Directive: Copy the estate planning text below from "In estate planning, trusts" to "heirs and beneficiaries.", substituting "Georgia resident" for "Florida resident".

Text block:
▼▼▼

In estate planning, trusts are often used to:
- Avoid probate. If a Florida resident passes away without a trust, their assets will usually be subject to probate, the time-consuming process whereby a court oversees the payment of the estate’s debts and the distribution of assets from the estate to heirs and beneficiaries.
- Exercise control over assets. Some trusts allow for the trustor to transfer assets into the trust’s possession while they are still alive, allowing them to retain partial or total control over the assets until they pass away.
- Protect privacy. Probate proceedings take place in court, which means they become part of the public record. Since most trust transactions take place behind closed doors, a trust can help protect heirs’ privacy.
However, unlike conventional living trusts, testamentary trusts are still subject to probate.
People often believe that wills and trusts are mutually exclusive. However, the testamentary trust provides something of a common ground between these two popular estate planning instruments.
Specifically, Florida law allows for living persons to sanction the creation of a trust in their last will and testament. If done correctly, the will allots certain assets to the trust’s care. Once the trustor passes away, the designated assets are transferred to the trust.
People sometimes create testamentary trusts because:
- Testamentary trusts seem simple. People may establish testamentary trusts because they seem simple. After all: the trust is established by the will, allowing the grantor to create a trust without drawing up separate documents.
- Testamentary trusts are controllable. Although conventional living trusts still allow the trustor to retain rights of access to any assets they transfer to the trust, they still necessitate a change in ownership. However, testamentary trusts allow the grantor to keep assets titled in their own name.
Why Testamentary Trusts Can Be Problematic
Since testamentary trusts are created by the provisions of a will, a probate is needed to admit the will to probate. In Florida, probate is the process that:
- Recognizes a will and establishes its validity
- Accounts for the entirety of the estate’s asset
- Pays the deceased person’s remaining debts
- Oversees the distribution of assets in accordance with the terms of the will, if any exists
Under most circumstances, probate is overseen by the court and carried out by a personal representative (or executor) named in the will. However, probate can present unexpected challenges—for the executor, and for heirs—if the deceased person sought to establish a testamentary trust. This is because the trust necessitates a second level of administration above and beyond probate.
If the grantor’s last will and testament was not recently revised, or was written without the assistance of an estate planning attorney, the personal representative may struggle to complete the transfer of assets into the trust’s care, especially if the deceased person did not clearly explain the conditions of the trust or nominate presumptive trustees.

▲▲▲

Data rows:
▼▼▼

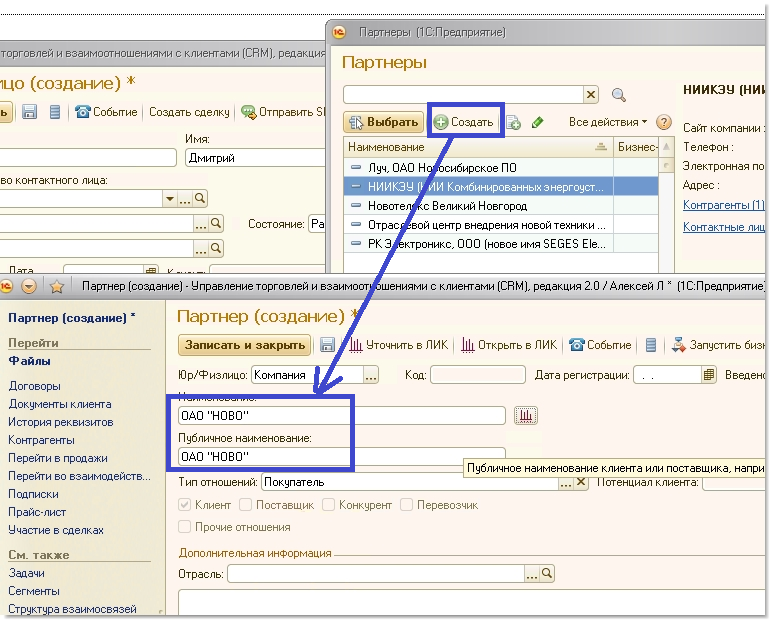
Task: Open Событие phone icon in partner form
Action: click(577, 345)
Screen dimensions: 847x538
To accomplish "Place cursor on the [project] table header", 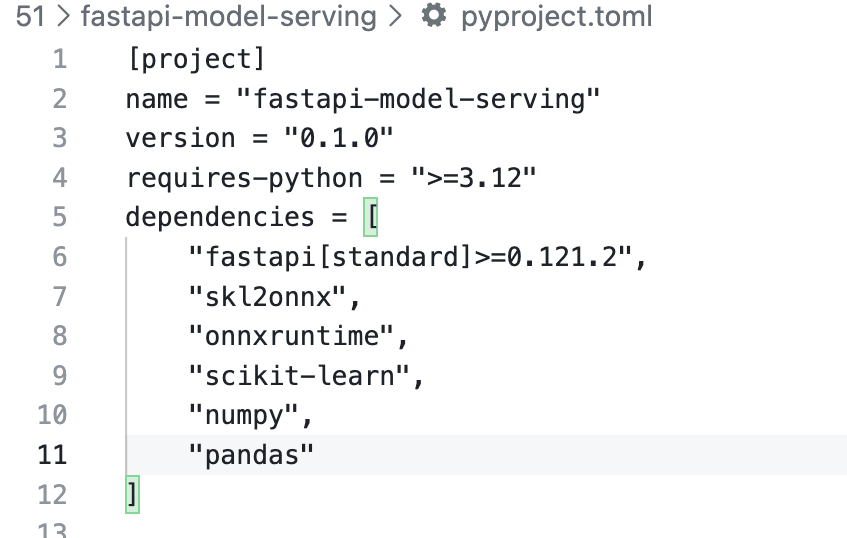I will tap(196, 59).
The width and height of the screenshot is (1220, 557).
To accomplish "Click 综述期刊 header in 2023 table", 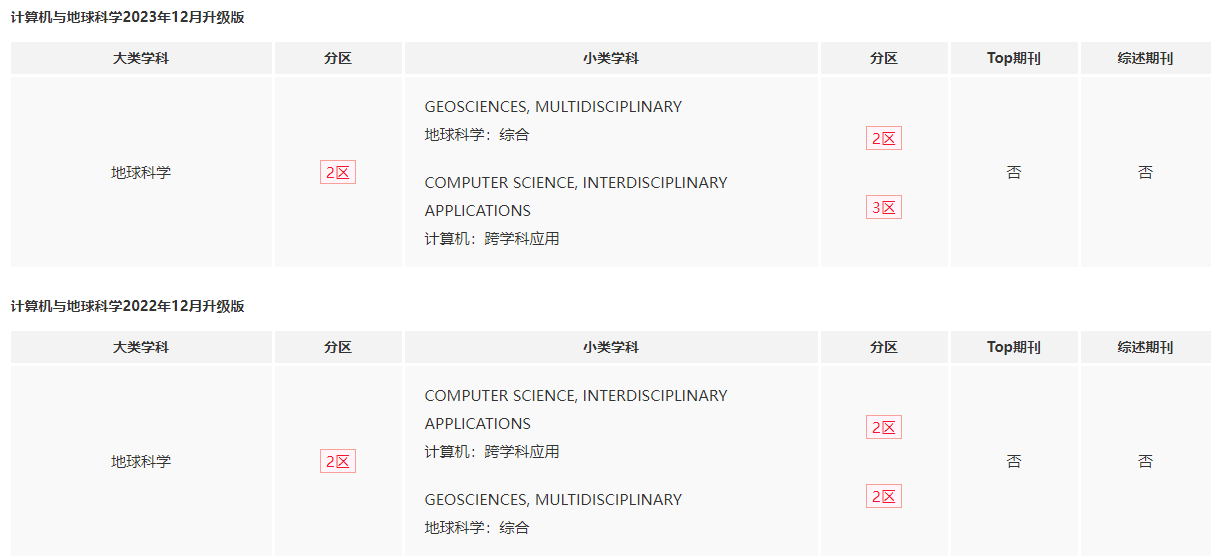I will point(1145,58).
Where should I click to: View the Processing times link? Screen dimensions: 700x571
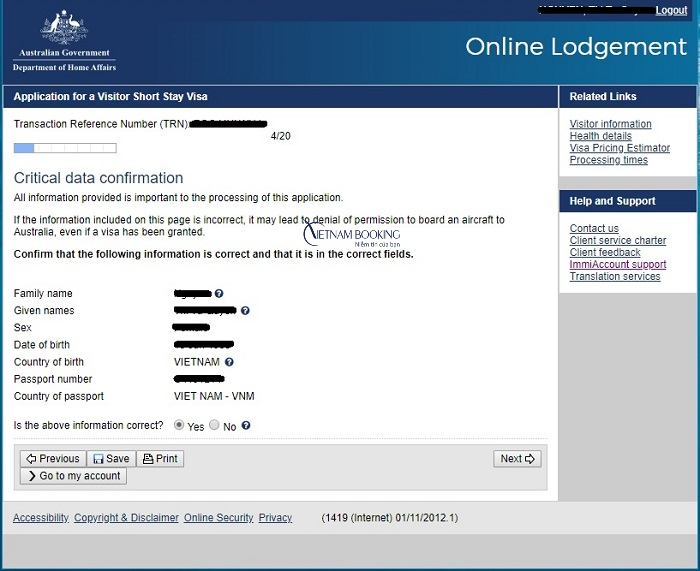pos(608,160)
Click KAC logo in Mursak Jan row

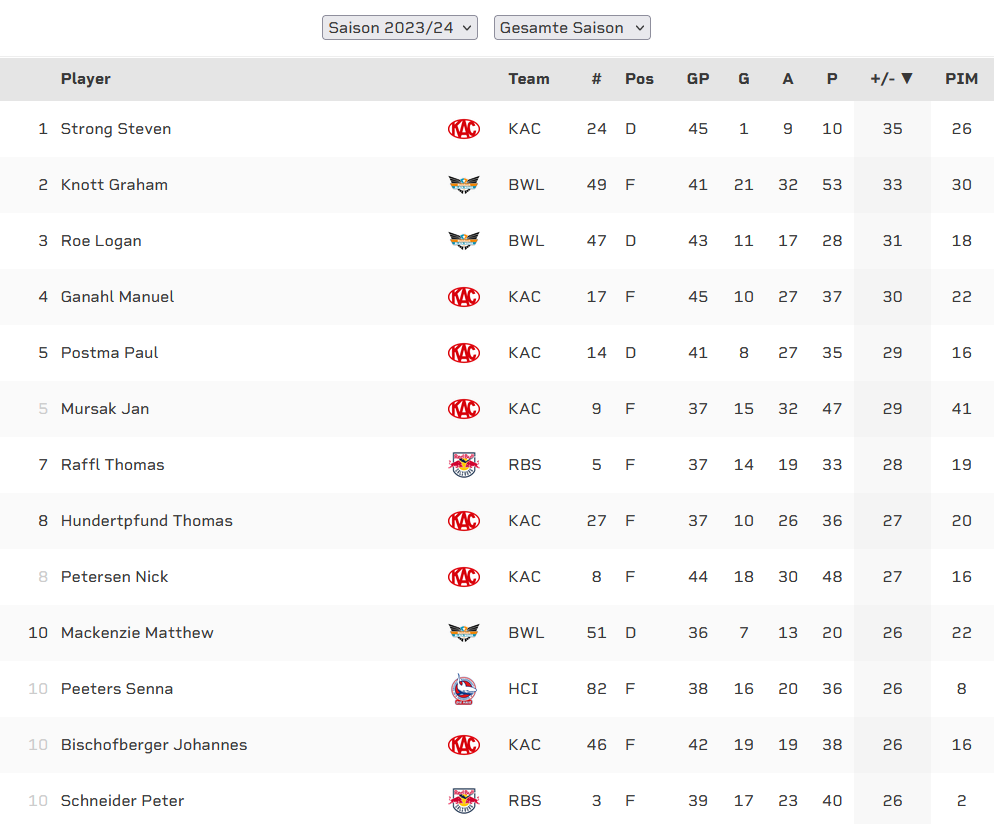[464, 409]
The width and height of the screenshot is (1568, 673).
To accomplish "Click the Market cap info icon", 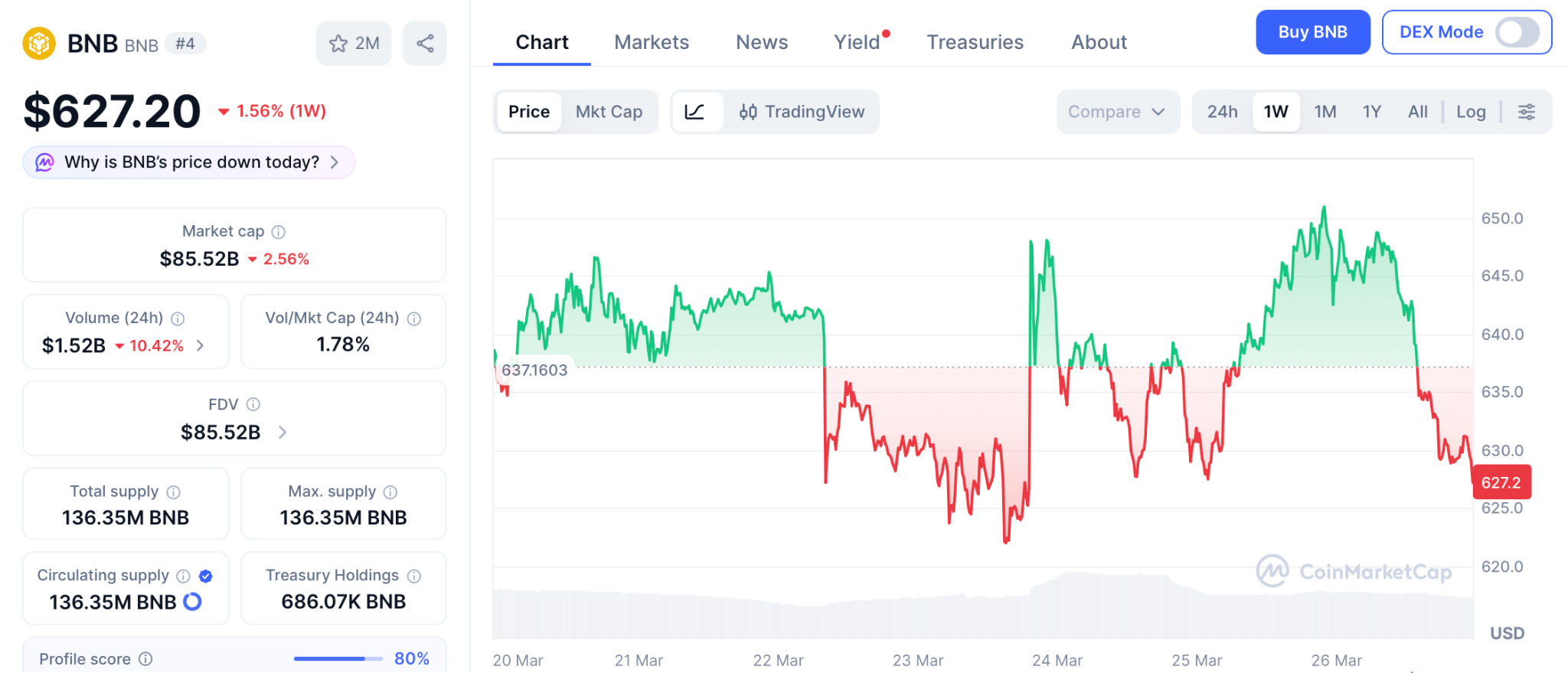I will point(279,232).
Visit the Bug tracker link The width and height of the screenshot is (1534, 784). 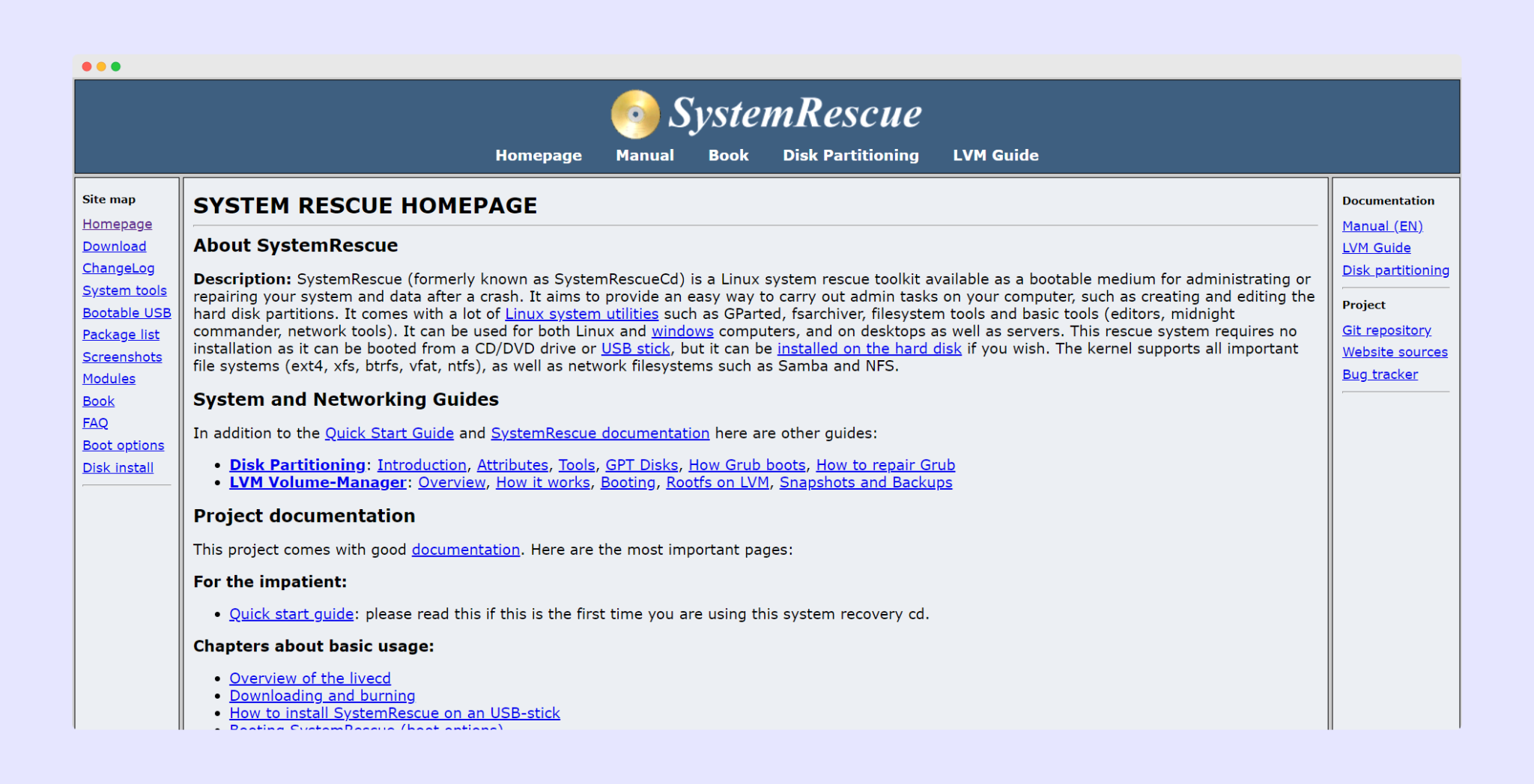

▲▲▲

Solution to the exercise:
In estate planning, trusts are often used to:
- Avoid probate. If a Georgia resident passes away without a trust, their assets will usually be subject to probate, the time-consuming process whereby a court oversees the payment of the estate’s debts and the distribution of assets from the estate to heirs and beneficiaries.